HRDA strongly condemns the ongoing attacks on human rights defenders in the state of Gujarat and this particular case of attack on Teesta, her husband Javed and their colleagues by the State. These repeated attempts by the state of Gujarat to push the activists on defensive line have constantly failed over 11 years. The response of the State is in contrary to the assurances of states in the UN Declaration of HRDs and in fact it emphasizes all the work that Teesta, Javed and their colleagues have been carrying on patiently and silently. HRDA also humbly requests the judiciary to be sensitive to the NGOs and civil society groups and refrain from passing generic statements having serious implication for people and their reputations, constantly working for human rights and development.
HRDA demands that the NHRC which is to organize a national workshop for Human Rights Defenders in New Delhi on the 19th February and to which it has also invited Teesta Setalvad to participate, will in effect ensure that it [the NHRC] intervenes before the Supreme Court of India in the anticipatory bail petition under Sec 12(b) of the Protection of Human Rights Act 1993, because this is a matter which impinges on the human rights of human rights defenders. It is at times like this that an institutional protector of HRDs, like the NHRC has to take ‘extra-ordinary’ measures for extra-ordianry human rights defenders like Teesta.

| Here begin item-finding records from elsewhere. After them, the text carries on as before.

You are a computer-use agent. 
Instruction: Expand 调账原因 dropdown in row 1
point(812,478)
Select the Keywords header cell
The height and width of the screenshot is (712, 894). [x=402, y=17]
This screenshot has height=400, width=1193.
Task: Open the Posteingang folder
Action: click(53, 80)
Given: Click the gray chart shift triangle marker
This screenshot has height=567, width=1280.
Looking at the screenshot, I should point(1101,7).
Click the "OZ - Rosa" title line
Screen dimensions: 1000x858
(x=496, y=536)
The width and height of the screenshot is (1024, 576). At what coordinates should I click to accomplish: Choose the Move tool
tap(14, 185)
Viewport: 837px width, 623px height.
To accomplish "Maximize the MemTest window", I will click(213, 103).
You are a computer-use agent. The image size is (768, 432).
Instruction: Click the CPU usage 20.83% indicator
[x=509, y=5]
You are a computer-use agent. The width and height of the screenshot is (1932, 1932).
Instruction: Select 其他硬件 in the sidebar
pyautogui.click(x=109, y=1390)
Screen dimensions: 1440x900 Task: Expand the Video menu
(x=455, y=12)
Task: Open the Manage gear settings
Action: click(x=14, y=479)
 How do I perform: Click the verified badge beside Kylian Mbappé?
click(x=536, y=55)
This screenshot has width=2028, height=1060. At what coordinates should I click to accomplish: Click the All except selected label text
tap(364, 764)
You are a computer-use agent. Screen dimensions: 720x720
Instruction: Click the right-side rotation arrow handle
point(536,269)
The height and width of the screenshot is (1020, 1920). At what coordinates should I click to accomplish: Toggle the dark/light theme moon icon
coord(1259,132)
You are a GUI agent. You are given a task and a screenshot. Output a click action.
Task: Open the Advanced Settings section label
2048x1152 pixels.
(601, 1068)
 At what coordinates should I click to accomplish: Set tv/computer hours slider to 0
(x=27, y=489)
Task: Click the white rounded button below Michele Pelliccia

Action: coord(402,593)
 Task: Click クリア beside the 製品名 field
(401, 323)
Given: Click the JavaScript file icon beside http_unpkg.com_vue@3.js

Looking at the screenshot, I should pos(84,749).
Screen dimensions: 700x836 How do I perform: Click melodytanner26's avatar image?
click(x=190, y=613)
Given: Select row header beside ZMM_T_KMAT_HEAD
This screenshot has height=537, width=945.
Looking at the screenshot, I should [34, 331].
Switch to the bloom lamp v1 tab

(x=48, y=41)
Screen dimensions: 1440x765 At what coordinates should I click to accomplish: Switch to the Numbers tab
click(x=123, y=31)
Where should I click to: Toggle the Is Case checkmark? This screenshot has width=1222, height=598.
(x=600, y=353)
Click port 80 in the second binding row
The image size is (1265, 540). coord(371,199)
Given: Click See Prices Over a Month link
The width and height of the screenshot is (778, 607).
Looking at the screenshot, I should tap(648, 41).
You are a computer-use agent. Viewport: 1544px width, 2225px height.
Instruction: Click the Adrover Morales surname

HRDA reminds the higher Courts of this country that HRDs across the globe are now armed with a mandate from the U N Declaration on Human Rights Defenders 1998 which mandates them to: individually and in association with others, to promote and to strive for the protection and realization of human rights and fundamental freedoms at the national and international levels. [Art 1]. HRDs also have the right to offer and provide professionally qualified legal assistance or other relevant advice and assistance in defending human rights and fundamental freedoms. [Art 9[C]. It is this engagement that Teesta and her colleagues have been engaging in Gujarat since 2002.